Dopo la scelta dell’interessata, il ginecologo effettua la visita e:
- le rilascia il certificato necessario per sottoporsi a IVG,
- le informa sulle metodiche di esecuzione dell’IVG
- le fornisce indicazioni sui tempi e sulle sedi in cui effettuare l’eventuale trattamento chirurgico assicurando anche il collegamento con il reparto ospedaliero di riferimento per l’esecuzione dell’intervento.
Inoltre è prevista una visita di controllo post interruzione e una consulenza per un’eventuale richiesta di contraccezione.

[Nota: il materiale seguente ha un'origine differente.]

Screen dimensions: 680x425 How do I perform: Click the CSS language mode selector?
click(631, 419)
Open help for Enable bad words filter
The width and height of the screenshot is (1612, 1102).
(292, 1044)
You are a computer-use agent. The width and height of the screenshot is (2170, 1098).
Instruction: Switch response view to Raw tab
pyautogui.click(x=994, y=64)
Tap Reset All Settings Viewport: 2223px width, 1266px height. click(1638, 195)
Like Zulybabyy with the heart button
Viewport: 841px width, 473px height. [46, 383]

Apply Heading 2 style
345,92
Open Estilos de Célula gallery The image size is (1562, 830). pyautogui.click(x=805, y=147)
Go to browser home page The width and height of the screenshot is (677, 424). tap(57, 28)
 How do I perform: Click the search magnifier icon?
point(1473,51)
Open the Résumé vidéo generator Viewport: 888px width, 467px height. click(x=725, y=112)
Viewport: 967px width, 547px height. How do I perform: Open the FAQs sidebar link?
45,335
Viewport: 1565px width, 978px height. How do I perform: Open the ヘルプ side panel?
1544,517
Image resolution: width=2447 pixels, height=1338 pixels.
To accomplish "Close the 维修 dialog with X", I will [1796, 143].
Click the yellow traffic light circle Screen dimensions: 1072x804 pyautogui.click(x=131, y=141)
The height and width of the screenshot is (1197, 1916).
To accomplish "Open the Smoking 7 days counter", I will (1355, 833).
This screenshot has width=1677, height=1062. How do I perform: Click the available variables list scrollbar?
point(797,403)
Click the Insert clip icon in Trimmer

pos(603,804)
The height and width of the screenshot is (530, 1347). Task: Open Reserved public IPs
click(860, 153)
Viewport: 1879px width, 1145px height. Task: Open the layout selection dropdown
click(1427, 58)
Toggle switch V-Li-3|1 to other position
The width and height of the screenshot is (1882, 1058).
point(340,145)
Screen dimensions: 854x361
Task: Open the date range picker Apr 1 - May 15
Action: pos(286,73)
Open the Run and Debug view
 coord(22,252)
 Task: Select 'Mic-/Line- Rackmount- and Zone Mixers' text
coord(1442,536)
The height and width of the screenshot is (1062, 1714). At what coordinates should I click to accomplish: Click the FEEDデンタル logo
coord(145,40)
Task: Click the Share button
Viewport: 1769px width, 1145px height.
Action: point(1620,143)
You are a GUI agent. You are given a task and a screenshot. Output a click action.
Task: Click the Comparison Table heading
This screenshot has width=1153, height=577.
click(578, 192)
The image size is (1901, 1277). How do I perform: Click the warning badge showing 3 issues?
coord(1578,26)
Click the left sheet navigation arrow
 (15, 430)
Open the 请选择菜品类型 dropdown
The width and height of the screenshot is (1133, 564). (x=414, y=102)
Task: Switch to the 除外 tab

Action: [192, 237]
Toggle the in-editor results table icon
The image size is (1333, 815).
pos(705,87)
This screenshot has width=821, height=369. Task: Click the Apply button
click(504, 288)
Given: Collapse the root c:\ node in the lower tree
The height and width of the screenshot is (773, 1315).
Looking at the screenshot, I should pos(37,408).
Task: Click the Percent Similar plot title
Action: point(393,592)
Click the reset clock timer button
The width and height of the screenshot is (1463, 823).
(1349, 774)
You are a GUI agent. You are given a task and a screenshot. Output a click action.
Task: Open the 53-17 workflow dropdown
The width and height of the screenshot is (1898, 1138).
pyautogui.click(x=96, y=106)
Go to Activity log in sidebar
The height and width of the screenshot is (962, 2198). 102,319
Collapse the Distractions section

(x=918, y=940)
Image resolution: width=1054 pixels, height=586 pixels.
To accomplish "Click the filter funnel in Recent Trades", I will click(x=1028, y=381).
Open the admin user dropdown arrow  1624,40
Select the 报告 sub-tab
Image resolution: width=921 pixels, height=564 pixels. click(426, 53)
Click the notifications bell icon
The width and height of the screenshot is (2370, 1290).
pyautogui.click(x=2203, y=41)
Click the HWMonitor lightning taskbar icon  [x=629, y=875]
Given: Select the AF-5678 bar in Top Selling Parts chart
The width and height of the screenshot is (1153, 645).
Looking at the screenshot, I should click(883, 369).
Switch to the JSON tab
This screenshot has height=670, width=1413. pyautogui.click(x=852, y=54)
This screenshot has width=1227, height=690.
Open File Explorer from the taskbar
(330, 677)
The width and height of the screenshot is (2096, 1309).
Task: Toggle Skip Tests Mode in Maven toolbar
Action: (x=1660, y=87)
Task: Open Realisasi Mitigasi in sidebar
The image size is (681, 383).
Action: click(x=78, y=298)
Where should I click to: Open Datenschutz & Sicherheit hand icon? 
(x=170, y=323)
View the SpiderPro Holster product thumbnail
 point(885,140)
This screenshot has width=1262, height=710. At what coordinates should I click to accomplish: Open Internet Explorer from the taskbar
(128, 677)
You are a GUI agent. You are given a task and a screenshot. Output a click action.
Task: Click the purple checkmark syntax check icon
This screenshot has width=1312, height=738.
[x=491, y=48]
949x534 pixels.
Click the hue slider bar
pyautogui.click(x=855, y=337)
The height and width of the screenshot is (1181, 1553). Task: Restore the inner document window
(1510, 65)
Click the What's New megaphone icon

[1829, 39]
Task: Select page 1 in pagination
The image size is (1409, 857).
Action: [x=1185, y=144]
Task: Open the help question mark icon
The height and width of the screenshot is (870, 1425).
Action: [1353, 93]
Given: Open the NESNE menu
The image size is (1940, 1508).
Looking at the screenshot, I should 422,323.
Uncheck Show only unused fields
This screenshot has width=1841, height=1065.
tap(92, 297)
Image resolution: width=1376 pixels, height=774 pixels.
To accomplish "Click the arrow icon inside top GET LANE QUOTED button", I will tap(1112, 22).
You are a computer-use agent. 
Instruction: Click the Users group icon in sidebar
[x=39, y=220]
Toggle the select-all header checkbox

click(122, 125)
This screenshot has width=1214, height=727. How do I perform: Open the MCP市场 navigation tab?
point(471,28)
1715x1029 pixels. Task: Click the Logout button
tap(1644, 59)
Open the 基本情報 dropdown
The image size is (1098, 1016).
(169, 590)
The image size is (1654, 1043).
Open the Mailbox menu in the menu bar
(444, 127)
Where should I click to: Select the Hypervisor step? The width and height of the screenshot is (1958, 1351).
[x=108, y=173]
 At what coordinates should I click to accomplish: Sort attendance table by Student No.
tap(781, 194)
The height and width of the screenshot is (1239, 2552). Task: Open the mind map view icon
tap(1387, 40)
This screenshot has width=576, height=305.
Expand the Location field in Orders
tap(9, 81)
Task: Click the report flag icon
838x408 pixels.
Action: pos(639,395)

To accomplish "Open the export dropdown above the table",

Ulteriori informazioni per minorenni
Se la donna interessata è minorenne, per procedere è necessario l’assenso da parte di chi esercita la responsabilità genitoriale o la tutela.
Tuttavia, se le persone esercenti la responsabilità genitoriale o la tutela sono difficilmente consultabili, o rifiutino il loro assenso, o esprimano pareri tra loro difformi, è possibile ricorrere al Giudice Tutelare.
Nel caso in cui la donna sia sottoposta a interdizione, si procede come disposto dall’art. 13 della Legge n. 194/78.